Работы
Назад к вещам!
25.09.2011
0

Когнитивное перепроизводство

На заре электрической эры идеи были вынуждены дожидаться технологий. Спустя полвека после Дюшана, когда скорость конвейера стала определяться эффективностью паблик рилейшнз, идея искусства идей захватила умы и рынки; придуманный французским экс-живописцем революционный метод создания визуального искусства стал синонимом нового американского авангарда и определением современного искусства как такового.

Сегодня, спустя еще пятьдесят лет уже после стульев Кошута, последний авангард современности – концептуализм – парит над цифровыми водами постиндустриального общества, как голодный Zeitgeist: концептуальна реклама, концептуальна власть, концептуальна война. Сменился режим и производства, и восприятия. Базис догнал-таки надстройку, наступила эра когнитивного труда.

Искусство, как всегда, опередило устройство и самоописания социума, предвосхитив пришествие царствия капитализма знаний. Однако система производства/экономики в целом трансформировалась одновременно с поисками художниками 60-х вдохновения в аналитической философии полувековой выдержки. Неслучайно «идеалистический» концептуализм вырос из самого материального искусства того времени – минимализма, последнего индустриального жанра. Транспонированное в поле свободного рынка, искусство чистых идей носит имя маркетинга, и подобно тому, как концептуализм понимал произведение уже не как материальный объект, но как силовое поле смыслов и опыта, так и маркетологи давно продают не товары, но знаки и опыт. Сегодня претензии искусства на жизнестроительство неуместны уже по техническим соображениям: скорости массовых коммуникаций близки к световым, пропускная способность любого канала культур-индустрии выше, чем у всех биеннале вместе.

*

В России отставание искусства особенно ощутимо. Только теперь, переходя от бюрократическо-индустриальной системы производства знания с ее арт-аналогом в виде московского квазиконцептуализма1 к цифровой экономике когнитивного капитализма, мы по-прежнему используем позавчерашние технологии и увлекаемся давно отработанными идеями.

Одновременно неразвитость когнитивной арт-логистики (разрывы в цепи идея-материал-технология-финансирование-объект) препятствует непосредственной работе над физическим воплощением произведений. Материальность сводится к дизайну визуального лингвистического кода, восприятие – к чтению. При этом понятие формы в отечественной арт-критике по-прежнему отсылает лишь к физическим (точнее, видимым) характеристикам произведения, а не к структурному сопряжению материи и смысла. Столь же архаично, в духе критической теории 70-80-х (если не рационализма XIX века), понимается и концепция «эстетики» – консенсус прогрессивно-ангажированных и консервативных критиков в этом вопросе многое говорит об истинной сфере их интересов.
****************
▶ Задание
Ответьте на вопросы по статье «Когнитивное перепроизводство».
(а) Какое течение названо последним авангардом современности?
(б) Что, согласно статье, продают маркетологи вместо товаров?
(в) К чему в отечественной арт-критике по-прежнему отсылает понятие формы?

▶ Исходные данные
****************
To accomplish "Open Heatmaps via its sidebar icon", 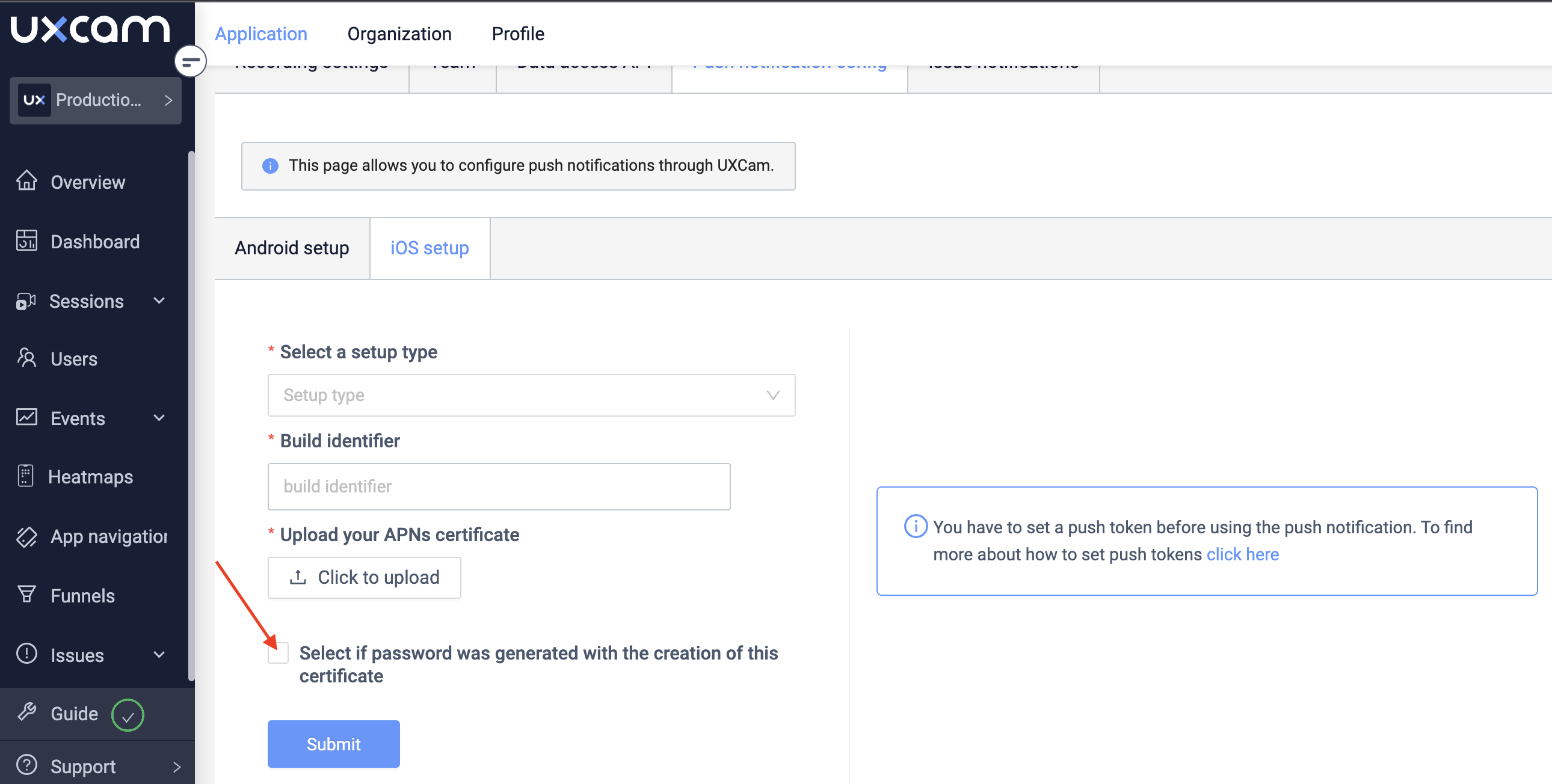I will (25, 476).
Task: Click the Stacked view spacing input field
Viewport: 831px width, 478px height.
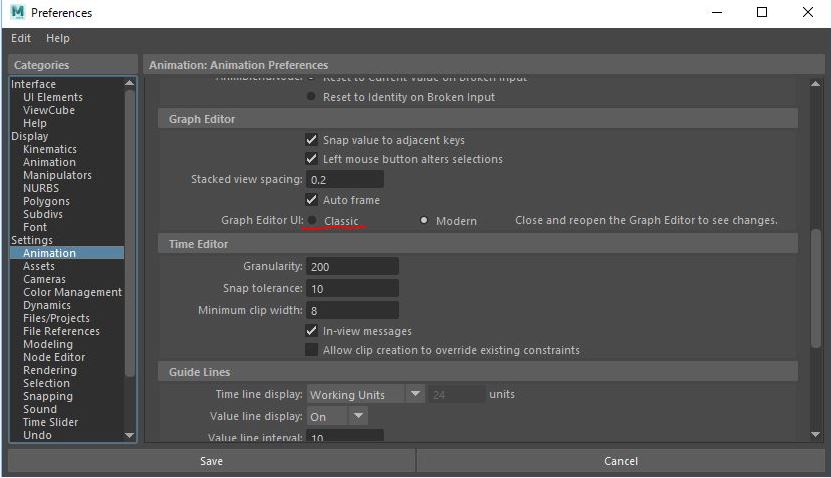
****************
▶ Ответ
(а) Концептуализм.
(б) Знаки и опыт.
(в) Лишь к физическим (точнее, видимым) характеристикам произведения, а не к структурному сопряжению материи и смысла.